:: AVAILABLE DATA ::
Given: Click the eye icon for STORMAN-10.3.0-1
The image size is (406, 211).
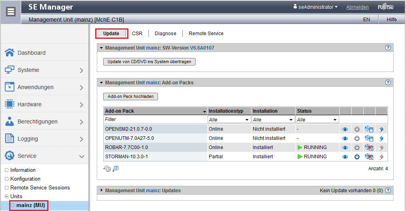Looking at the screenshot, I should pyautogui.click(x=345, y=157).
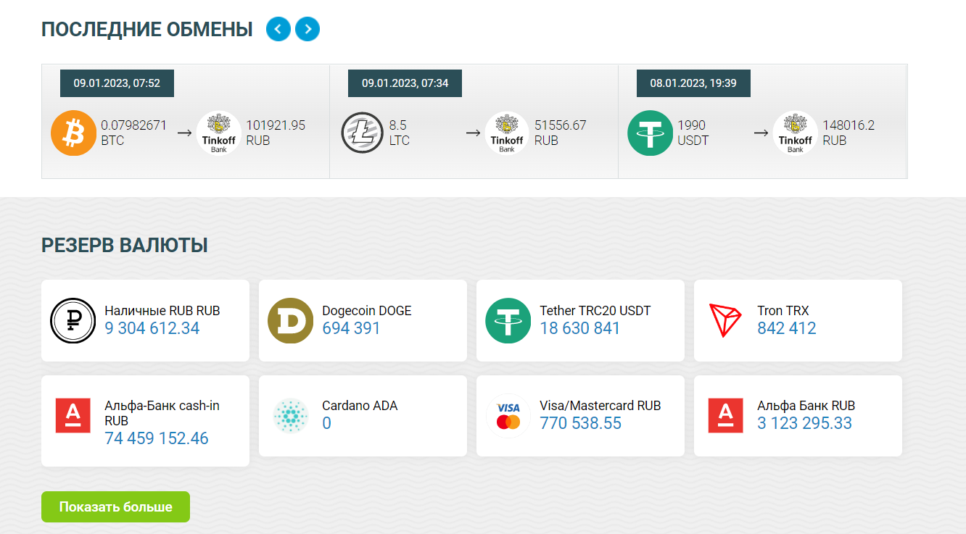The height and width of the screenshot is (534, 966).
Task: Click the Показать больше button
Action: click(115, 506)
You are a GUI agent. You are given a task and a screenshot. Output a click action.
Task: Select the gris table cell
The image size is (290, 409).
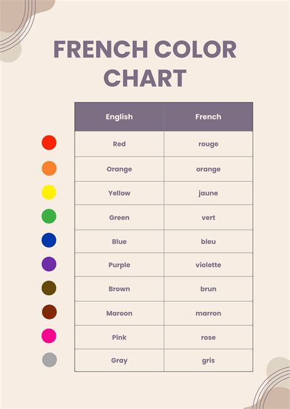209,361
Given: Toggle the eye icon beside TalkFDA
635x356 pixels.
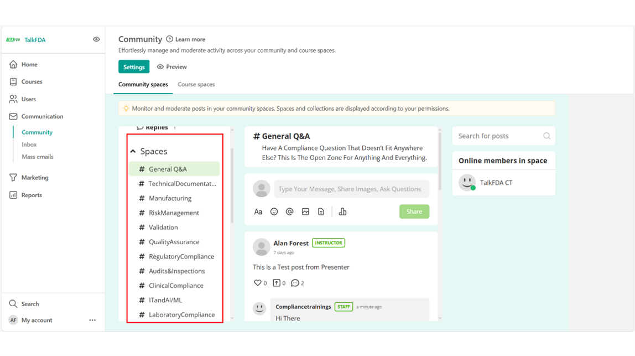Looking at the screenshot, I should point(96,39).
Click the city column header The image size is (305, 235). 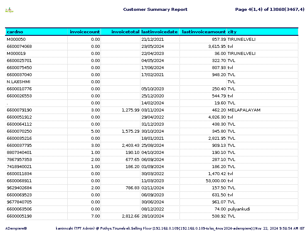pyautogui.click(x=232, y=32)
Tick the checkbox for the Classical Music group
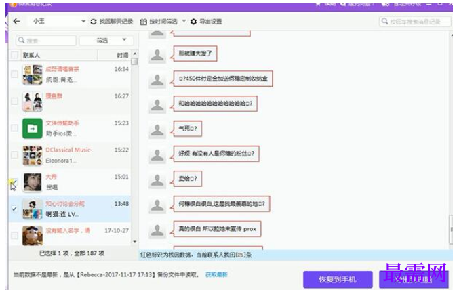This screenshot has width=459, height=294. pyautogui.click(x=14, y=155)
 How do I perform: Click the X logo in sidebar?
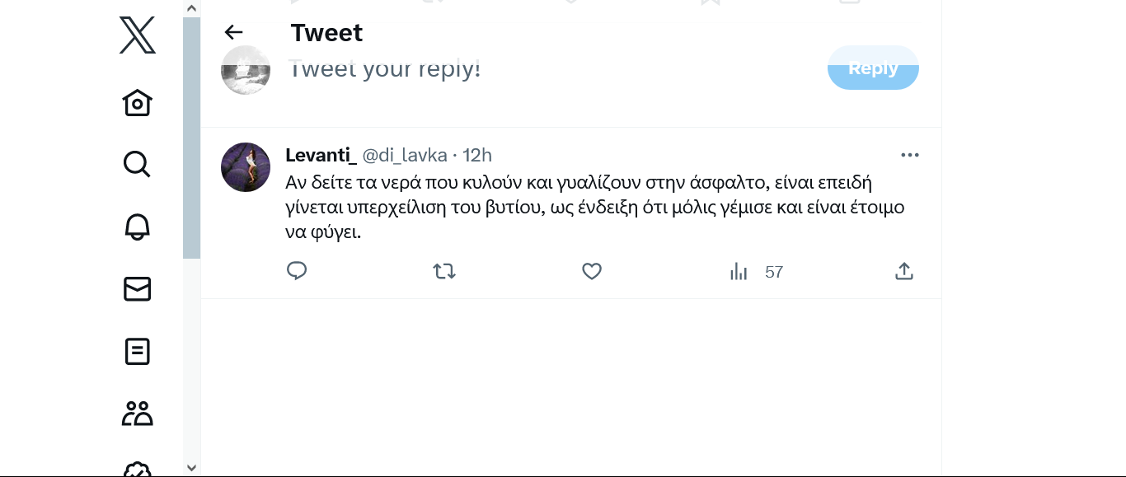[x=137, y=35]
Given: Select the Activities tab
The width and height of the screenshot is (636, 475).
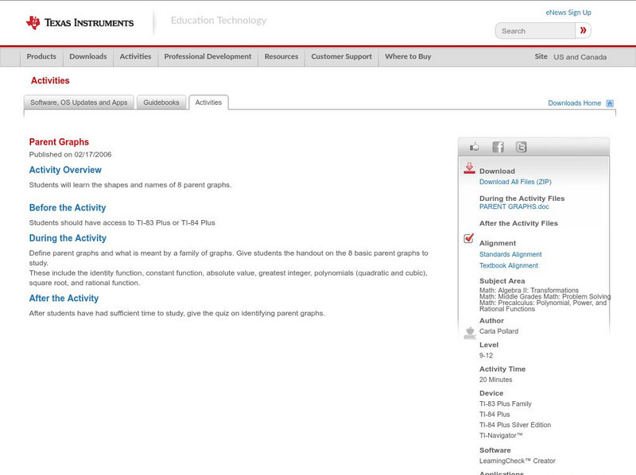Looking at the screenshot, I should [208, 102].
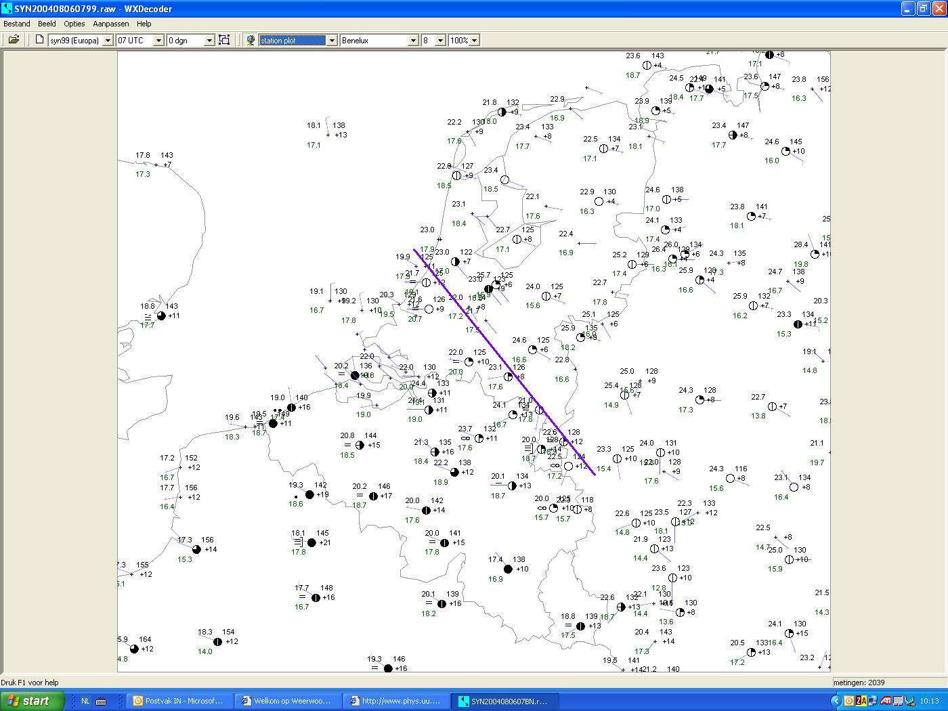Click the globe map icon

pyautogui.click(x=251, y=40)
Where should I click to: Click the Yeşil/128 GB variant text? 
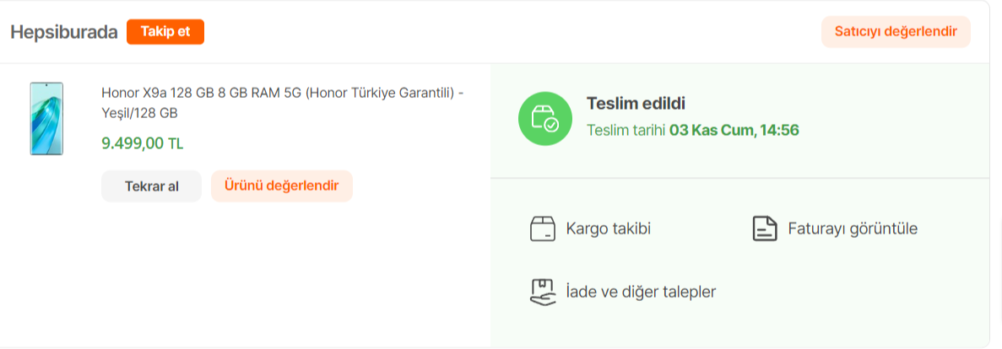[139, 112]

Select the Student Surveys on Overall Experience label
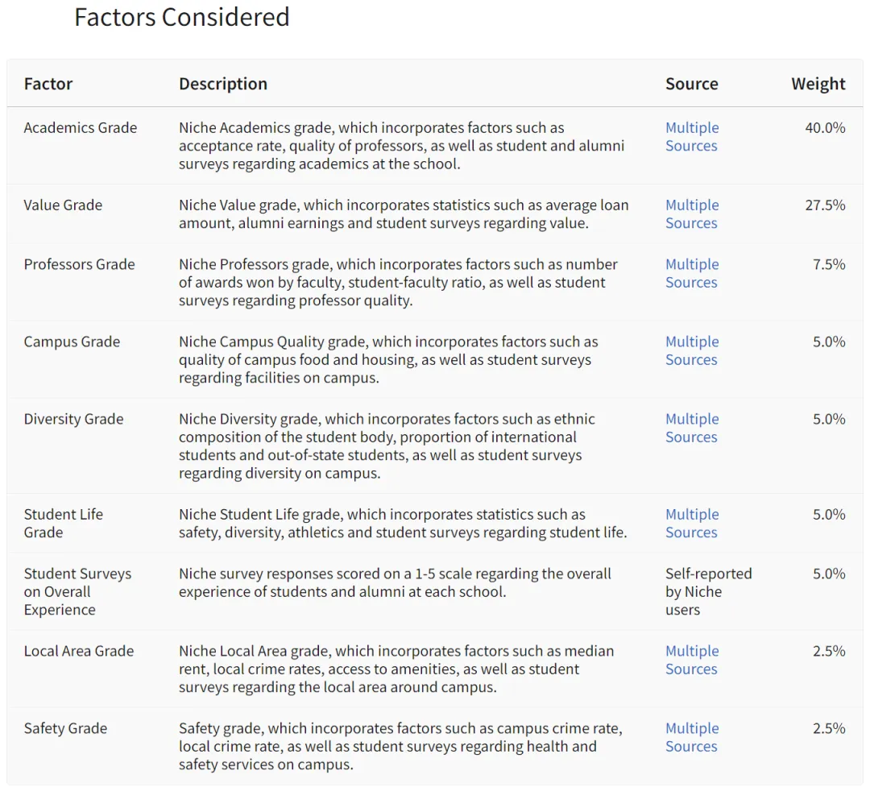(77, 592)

:: THE TASK ::
Write out again, exactly, each line from the one with "Where should I" to the end of the entries. No pictures go in.

:: ANSWER TO THIS EXERCISE ::
Where should I click to: Click the Yeşil/128 GB variant text? 
[139, 112]

Select the Student Surveys on Overall Experience label
(77, 592)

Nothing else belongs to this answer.